---- Dataset

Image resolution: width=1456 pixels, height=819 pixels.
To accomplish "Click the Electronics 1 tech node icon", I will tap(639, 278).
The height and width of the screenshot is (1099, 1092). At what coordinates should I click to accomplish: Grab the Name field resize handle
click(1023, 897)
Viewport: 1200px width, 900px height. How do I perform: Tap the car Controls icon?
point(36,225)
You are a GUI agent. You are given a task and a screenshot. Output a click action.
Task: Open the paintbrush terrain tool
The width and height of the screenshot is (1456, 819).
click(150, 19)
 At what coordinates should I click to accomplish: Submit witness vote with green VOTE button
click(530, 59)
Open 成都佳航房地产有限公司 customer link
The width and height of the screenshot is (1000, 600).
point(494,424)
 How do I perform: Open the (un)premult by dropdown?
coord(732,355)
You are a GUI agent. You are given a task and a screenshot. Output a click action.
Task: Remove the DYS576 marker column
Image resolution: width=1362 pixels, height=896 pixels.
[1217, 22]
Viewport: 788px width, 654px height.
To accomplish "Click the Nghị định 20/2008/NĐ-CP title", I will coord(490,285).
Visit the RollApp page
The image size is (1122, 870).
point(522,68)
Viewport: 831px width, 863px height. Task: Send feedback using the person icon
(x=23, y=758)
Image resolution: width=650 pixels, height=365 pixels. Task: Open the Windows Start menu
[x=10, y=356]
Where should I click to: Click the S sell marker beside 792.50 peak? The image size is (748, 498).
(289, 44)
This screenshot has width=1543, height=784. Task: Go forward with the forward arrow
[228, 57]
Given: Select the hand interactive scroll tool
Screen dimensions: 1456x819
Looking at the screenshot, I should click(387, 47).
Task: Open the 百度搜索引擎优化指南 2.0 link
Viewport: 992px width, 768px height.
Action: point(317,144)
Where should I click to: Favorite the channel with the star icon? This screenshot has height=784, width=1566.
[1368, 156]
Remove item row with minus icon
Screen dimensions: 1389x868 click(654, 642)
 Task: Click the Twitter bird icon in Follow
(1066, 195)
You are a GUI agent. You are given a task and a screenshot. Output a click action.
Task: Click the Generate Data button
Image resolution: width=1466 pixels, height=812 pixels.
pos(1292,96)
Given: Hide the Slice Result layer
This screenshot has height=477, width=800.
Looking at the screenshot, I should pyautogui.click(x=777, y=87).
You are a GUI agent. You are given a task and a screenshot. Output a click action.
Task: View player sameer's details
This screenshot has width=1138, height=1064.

--------

**Instructions to follow:**
Output every line of the listing above as a numbered list, with blank lines left out.

**Answer to this problem:**
1. Image resolution: width=1456 pixels, height=819 pixels.
2. To accomplish "Click the Electronics 1 tech node icon", I will tap(639, 278).
3. The height and width of the screenshot is (1099, 1092). At what coordinates should I click to accomplish: Grab the Name field resize handle
4. click(1023, 897)
5. Viewport: 1200px width, 900px height. How do I perform: Tap the car Controls icon?
6. point(36,225)
7. You are a GUI agent. You are given a task and a screenshot. Output a click action.
8. Task: Open the paintbrush terrain tool
9. The width and height of the screenshot is (1456, 819).
10. click(150, 19)
11.  At what coordinates should I click to accomplish: Submit witness vote with green VOTE button
12. click(530, 59)
13. Open 成都佳航房地产有限公司 customer link
14. The width and height of the screenshot is (1000, 600).
15. point(494,424)
16.  How do I perform: Open the (un)premult by dropdown?
17. coord(732,355)
18. You are a GUI agent. You are given a task and a screenshot. Output a click action.
19. Task: Remove the DYS576 marker column
20. Image resolution: width=1362 pixels, height=896 pixels.
21. [1217, 22]
22. Viewport: 788px width, 654px height.
23. To accomplish "Click the Nghị định 20/2008/NĐ-CP title", I will coord(490,285).
24. Visit the RollApp page
25. The image size is (1122, 870).
26. point(522,68)
27. Viewport: 831px width, 863px height. Task: Send feedback using the person icon
28. (x=23, y=758)
29. Image resolution: width=650 pixels, height=365 pixels. Task: Open the Windows Start menu
30. [x=10, y=356]
31. Where should I click to: Click the S sell marker beside 792.50 peak? The image size is (748, 498).
32. (289, 44)
33. This screenshot has width=1543, height=784. Task: Go forward with the forward arrow
34. [228, 57]
35. Given: Select the hand interactive scroll tool
36. Screen dimensions: 1456x819
37. Looking at the screenshot, I should click(387, 47).
38. Task: Open the 百度搜索引擎优化指南 2.0 link
39. Viewport: 992px width, 768px height.
40. Action: point(317,144)
41. Where should I click to: Favorite the channel with the star icon? This screenshot has height=784, width=1566.
42. [1368, 156]
43. Remove item row with minus icon
44. Screen dimensions: 1389x868 click(654, 642)
45.  Task: Click the Twitter bird icon in Follow
46. (1066, 195)
47. You are a GUI agent. You are given a task and a screenshot. Output a click action.
48. Task: Click the Generate Data button
49. Image resolution: width=1466 pixels, height=812 pixels.
50. pos(1292,96)
51. Given: Hide the Slice Result layer
52. This screenshot has height=477, width=800.
53. Looking at the screenshot, I should pyautogui.click(x=777, y=87).
54. You are a GUI agent. You are given a task and a screenshot. Output a click action.
55. Task: View player sameer's details
56. This screenshot has width=1138, height=1064.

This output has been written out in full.